### Aim
Reproduce the climbing route notes and comments below word for word, from start to finish.

### Selected passage

--*--

Start about 20 feet left of That's Weak, and about 5 feet right of a large gully.

Descent: the first anchor is equipped for rappelling. If you do the second pitch (recommended!), use one of the descent options mentioned above.


We didn't place anything larger than a #2 Camalot, but depending on what you want to finish on, I would suggest a standard rack to at least a #3. The gear is mostly stoppers and small cams, so you might double on the Aliens up to a red.

P2 is heavy on the #0.5 Camalot/red Alien size. I used 3 on the pitch (but I sewed it up) and 1 more in the anchor. You could probably find other gear, but these were the most obvious and didn't use up good holds.


I won't rate it, because I didn't get it clean, but I think this is harder than 5.10+. Big fingers would help. Pretty cool short pitch. Jul 29, 2016
Ken Leiden
Boulder, CO
Ken Leiden   Boulder, CO
Can the ratings of each pitch be added to the description? Thanks. Sep 9, 2016
Rich Farnham
Rich Farnham  
Ken: "Can the ratings of each pitch be added to the description? Thanks."

Done. Sep 13, 2016
Nice pitch.

Kinda exciting from the new sport climb anchor to the crux roof. The crack is grainy and exfoliating with a large flake that is not very solid. Once to the crux roof, the gear becomes great. Good call on bringing extra big fingers gear.

--*--

### Supplied entries

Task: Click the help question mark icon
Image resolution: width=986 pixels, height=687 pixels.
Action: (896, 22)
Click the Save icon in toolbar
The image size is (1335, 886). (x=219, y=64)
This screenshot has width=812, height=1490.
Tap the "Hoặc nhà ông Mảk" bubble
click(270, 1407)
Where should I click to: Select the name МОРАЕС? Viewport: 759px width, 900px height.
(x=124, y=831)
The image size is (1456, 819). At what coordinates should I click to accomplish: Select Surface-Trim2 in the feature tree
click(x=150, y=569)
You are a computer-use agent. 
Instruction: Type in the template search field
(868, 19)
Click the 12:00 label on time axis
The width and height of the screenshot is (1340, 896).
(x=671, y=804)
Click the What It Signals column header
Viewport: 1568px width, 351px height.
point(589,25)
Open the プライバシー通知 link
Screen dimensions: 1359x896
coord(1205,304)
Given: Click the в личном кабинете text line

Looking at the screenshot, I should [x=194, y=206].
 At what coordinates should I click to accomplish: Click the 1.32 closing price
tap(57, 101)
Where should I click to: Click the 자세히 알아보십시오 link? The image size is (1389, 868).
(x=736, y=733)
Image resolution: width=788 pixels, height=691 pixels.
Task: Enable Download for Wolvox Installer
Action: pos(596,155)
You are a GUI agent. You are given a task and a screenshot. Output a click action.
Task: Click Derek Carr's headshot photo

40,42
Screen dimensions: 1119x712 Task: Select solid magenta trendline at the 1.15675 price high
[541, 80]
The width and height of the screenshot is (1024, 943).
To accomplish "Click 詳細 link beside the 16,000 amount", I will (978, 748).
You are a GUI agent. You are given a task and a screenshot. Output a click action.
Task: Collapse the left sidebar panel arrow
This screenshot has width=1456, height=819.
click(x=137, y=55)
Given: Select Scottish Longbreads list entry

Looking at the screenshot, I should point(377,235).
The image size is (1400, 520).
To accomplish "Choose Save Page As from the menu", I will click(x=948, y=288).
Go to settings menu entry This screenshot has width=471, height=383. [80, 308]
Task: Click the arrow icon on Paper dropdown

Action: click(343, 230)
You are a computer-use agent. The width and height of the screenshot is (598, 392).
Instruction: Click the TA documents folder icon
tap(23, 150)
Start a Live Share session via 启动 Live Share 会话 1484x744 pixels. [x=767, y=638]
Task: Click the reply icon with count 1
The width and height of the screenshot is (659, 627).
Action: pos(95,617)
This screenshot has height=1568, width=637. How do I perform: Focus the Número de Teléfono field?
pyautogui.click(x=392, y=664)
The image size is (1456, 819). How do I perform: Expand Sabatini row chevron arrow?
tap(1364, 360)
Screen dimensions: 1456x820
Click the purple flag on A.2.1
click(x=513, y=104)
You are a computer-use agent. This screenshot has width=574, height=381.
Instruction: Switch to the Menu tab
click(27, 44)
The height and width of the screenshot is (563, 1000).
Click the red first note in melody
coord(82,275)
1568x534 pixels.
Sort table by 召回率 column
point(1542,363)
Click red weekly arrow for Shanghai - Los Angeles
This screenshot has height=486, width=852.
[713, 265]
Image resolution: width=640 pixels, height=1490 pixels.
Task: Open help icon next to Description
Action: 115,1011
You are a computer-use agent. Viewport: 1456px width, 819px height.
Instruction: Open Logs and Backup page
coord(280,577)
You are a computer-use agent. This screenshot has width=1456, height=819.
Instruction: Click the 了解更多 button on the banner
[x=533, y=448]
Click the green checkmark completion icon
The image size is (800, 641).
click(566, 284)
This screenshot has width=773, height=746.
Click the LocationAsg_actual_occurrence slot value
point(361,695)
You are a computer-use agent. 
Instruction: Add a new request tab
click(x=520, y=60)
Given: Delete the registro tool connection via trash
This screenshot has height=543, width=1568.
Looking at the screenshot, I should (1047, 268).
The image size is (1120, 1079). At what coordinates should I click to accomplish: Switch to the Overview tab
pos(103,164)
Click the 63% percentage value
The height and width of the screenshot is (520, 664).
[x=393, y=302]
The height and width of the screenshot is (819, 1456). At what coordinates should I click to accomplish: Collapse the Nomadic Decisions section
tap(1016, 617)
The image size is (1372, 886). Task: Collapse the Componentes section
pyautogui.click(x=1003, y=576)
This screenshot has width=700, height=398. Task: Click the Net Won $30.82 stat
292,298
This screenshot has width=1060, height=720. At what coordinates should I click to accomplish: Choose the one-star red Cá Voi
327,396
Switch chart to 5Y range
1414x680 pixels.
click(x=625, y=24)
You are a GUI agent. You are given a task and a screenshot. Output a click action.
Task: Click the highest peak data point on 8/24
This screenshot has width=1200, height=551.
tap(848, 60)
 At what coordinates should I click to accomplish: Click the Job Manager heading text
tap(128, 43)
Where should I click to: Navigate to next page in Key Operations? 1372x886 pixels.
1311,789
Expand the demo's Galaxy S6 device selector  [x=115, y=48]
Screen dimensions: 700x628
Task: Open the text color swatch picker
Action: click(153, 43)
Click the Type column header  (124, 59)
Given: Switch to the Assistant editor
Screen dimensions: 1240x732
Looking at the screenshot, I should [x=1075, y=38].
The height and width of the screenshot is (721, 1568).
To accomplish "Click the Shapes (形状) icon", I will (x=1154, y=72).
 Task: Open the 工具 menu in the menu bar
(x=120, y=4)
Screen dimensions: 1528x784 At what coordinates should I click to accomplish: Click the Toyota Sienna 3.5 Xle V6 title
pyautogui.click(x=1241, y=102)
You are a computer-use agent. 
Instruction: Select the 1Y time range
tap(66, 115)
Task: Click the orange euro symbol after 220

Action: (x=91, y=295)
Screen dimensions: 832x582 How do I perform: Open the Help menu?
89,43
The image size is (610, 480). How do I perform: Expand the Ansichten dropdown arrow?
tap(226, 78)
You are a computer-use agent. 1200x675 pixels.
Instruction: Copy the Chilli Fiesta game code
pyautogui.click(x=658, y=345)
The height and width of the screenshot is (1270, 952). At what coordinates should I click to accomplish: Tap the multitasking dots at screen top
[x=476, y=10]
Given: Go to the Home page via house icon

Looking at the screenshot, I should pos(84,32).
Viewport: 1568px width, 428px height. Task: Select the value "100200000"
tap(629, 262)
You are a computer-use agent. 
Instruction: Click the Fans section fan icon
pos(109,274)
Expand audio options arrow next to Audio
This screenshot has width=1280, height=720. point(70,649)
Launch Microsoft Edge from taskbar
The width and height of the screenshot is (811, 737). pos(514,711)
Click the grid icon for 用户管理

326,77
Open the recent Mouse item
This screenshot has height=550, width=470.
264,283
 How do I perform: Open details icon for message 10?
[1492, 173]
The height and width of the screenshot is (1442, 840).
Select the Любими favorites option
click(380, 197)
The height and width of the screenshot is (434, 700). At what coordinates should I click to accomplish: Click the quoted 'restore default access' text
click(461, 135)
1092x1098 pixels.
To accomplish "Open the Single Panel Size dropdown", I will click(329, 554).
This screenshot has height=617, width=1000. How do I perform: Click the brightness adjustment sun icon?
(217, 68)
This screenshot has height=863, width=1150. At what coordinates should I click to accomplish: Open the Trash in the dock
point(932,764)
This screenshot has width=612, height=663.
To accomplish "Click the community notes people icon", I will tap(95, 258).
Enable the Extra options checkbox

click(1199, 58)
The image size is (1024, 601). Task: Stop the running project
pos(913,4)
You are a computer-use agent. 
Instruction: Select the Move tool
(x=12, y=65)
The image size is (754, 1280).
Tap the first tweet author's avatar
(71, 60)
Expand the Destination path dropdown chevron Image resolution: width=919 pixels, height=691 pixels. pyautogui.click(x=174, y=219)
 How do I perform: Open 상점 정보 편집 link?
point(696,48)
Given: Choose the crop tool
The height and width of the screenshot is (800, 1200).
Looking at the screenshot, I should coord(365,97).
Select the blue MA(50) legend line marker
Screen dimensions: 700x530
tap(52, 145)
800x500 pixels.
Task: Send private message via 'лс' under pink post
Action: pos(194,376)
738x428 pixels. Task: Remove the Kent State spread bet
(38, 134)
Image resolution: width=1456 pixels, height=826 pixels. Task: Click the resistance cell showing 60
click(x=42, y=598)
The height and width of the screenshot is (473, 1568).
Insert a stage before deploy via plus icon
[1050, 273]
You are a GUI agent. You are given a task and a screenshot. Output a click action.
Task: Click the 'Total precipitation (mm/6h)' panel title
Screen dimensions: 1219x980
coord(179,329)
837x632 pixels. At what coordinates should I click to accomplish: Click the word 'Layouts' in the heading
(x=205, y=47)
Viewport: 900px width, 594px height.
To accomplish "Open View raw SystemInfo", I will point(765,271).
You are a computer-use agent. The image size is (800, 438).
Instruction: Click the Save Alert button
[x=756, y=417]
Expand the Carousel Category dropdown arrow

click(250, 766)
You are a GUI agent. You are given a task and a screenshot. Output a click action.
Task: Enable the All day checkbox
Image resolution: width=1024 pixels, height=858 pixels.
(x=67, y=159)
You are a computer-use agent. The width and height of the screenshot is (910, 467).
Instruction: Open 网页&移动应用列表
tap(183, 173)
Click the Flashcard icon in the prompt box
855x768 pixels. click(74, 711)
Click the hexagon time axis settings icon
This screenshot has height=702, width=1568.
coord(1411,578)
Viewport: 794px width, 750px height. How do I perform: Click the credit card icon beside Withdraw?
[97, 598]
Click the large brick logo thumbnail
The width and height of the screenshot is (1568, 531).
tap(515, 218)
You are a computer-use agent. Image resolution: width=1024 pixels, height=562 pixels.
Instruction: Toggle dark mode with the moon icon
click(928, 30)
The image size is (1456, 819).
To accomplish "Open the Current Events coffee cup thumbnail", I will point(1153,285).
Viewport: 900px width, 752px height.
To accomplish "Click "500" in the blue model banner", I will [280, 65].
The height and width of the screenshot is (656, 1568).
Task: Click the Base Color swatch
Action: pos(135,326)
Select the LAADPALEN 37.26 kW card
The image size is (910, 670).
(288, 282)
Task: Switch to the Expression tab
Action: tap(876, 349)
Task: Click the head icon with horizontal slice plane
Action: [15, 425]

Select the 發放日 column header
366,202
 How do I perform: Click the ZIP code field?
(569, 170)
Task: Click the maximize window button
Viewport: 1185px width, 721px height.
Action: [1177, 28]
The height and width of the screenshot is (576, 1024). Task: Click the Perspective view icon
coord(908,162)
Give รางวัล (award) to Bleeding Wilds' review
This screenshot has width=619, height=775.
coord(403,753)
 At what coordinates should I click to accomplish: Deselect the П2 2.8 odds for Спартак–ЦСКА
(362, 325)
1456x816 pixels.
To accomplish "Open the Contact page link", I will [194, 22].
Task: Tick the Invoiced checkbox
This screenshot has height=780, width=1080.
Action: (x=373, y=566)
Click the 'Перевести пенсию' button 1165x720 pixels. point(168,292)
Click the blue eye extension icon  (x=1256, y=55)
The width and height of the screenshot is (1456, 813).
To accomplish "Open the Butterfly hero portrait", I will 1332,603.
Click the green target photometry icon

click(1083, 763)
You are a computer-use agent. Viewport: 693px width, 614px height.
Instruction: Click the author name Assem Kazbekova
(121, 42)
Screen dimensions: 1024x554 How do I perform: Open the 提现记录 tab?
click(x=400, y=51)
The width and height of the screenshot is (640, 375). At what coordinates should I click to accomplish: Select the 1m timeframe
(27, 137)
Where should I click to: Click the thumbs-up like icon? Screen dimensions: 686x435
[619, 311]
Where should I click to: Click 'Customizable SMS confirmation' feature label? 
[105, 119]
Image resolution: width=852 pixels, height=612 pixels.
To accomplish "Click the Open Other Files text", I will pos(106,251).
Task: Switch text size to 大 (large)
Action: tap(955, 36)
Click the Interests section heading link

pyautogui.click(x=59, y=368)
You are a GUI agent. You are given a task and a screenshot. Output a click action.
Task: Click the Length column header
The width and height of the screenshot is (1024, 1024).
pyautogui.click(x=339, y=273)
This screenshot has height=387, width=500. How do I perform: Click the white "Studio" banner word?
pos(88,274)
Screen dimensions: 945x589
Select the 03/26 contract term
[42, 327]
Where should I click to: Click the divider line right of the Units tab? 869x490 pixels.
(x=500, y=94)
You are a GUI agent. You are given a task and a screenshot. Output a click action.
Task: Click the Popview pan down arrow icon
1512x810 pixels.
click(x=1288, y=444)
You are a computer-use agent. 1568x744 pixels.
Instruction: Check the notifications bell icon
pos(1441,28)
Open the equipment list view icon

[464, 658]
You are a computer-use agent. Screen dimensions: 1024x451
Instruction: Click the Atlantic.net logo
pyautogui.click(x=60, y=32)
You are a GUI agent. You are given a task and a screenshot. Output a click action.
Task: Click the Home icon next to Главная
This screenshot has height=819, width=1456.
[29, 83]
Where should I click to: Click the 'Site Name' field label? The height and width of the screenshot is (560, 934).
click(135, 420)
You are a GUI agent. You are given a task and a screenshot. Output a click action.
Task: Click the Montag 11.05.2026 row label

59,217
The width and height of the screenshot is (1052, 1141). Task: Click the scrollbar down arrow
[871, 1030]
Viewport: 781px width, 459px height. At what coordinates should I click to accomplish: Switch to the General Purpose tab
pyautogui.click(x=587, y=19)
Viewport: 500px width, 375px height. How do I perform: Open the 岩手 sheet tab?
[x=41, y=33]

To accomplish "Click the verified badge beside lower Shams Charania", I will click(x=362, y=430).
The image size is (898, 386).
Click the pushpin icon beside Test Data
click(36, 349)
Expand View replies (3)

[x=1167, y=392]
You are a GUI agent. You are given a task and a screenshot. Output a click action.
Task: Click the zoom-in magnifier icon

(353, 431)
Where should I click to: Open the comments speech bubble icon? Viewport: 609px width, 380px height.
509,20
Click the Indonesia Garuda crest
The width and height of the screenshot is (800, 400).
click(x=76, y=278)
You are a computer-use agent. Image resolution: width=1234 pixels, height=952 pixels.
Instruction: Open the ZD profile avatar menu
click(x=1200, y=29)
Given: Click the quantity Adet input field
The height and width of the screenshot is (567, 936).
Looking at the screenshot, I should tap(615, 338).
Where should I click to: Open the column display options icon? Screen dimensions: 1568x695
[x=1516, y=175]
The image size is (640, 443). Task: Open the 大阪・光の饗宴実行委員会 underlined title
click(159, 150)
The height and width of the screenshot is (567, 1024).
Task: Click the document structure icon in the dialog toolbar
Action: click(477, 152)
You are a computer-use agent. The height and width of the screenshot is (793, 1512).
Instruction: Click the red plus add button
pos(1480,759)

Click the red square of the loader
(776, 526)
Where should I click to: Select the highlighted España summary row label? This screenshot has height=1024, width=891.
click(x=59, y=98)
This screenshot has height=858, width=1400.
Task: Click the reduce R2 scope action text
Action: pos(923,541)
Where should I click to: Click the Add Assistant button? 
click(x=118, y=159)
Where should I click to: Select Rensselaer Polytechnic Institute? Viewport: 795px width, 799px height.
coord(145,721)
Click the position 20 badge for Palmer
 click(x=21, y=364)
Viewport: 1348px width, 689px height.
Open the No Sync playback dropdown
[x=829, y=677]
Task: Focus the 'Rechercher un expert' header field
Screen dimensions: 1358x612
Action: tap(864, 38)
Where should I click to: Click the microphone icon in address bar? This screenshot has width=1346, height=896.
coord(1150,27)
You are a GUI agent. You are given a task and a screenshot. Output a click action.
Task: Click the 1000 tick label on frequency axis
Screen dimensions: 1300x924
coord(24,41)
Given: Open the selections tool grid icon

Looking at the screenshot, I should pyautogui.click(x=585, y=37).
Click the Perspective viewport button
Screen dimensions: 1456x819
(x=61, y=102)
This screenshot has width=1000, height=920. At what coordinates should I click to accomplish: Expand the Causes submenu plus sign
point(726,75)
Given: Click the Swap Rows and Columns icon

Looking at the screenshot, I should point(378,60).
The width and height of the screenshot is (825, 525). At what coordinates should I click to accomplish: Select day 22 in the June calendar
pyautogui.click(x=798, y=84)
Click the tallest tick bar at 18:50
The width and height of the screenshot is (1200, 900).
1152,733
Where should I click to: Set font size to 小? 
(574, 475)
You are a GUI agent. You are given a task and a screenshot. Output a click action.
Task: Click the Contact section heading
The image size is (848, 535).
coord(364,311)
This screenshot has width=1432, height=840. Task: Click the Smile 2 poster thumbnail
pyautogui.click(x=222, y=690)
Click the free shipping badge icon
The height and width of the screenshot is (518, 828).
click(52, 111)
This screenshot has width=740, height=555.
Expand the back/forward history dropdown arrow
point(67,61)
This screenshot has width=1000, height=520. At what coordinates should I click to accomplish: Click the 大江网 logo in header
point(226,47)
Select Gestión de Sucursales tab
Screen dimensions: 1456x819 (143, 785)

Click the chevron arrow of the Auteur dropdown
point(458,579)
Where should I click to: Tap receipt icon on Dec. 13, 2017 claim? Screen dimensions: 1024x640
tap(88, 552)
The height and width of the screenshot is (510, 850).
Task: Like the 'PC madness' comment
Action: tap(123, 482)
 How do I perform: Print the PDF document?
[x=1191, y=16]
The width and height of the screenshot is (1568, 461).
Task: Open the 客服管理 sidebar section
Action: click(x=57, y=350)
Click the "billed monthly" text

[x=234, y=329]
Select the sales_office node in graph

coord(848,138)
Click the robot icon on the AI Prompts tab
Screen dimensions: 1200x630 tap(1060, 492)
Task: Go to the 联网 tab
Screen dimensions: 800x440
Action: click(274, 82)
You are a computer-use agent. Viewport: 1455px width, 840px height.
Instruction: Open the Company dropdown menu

--*--

### Written response
Start about 20 feet left of That's Weak, and about 5 feet right of a large gully.

Descent: the first anchor is equipped for rappelling. If you do the second pitch (recommended!), use one of the descent options mentioned above.


We didn't place anything larger than a #2 Camalot, but depending on what you want to finish on, I would suggest a standard rack to at least a #3. The gear is mostly stoppers and small cams, so you might double on the Aliens up to a red.

P2 is heavy on the #0.5 Camalot/red Alien size. I used 3 on the pitch (but I sewed it up) and 1 more in the anchor. You could probably find other gear, but these were the most obvious and didn't use up good holds.


I won't rate it, because I didn't get it clean, but I think this is harder than 5.10+. Big fingers would help. Pretty cool short pitch. Jul 29, 2016
Ken Leiden
Boulder, CO
Ken Leiden   Boulder, CO
Can the ratings of each pitch be added to the description? Thanks. Sep 9, 2016
Rich Farnham
Rich Farnham  
Ken: "Can the ratings of each pitch be added to the description? Thanks."

Done. Sep 13, 2016
Nice pitch.

Kinda exciting from the new sport climb anchor to the crux roof. The crack is grainy and exfoliating with a large flake that is not very solid. Once to the crux roof, the gear becomes great. Good call on bringing extra big fingers gear.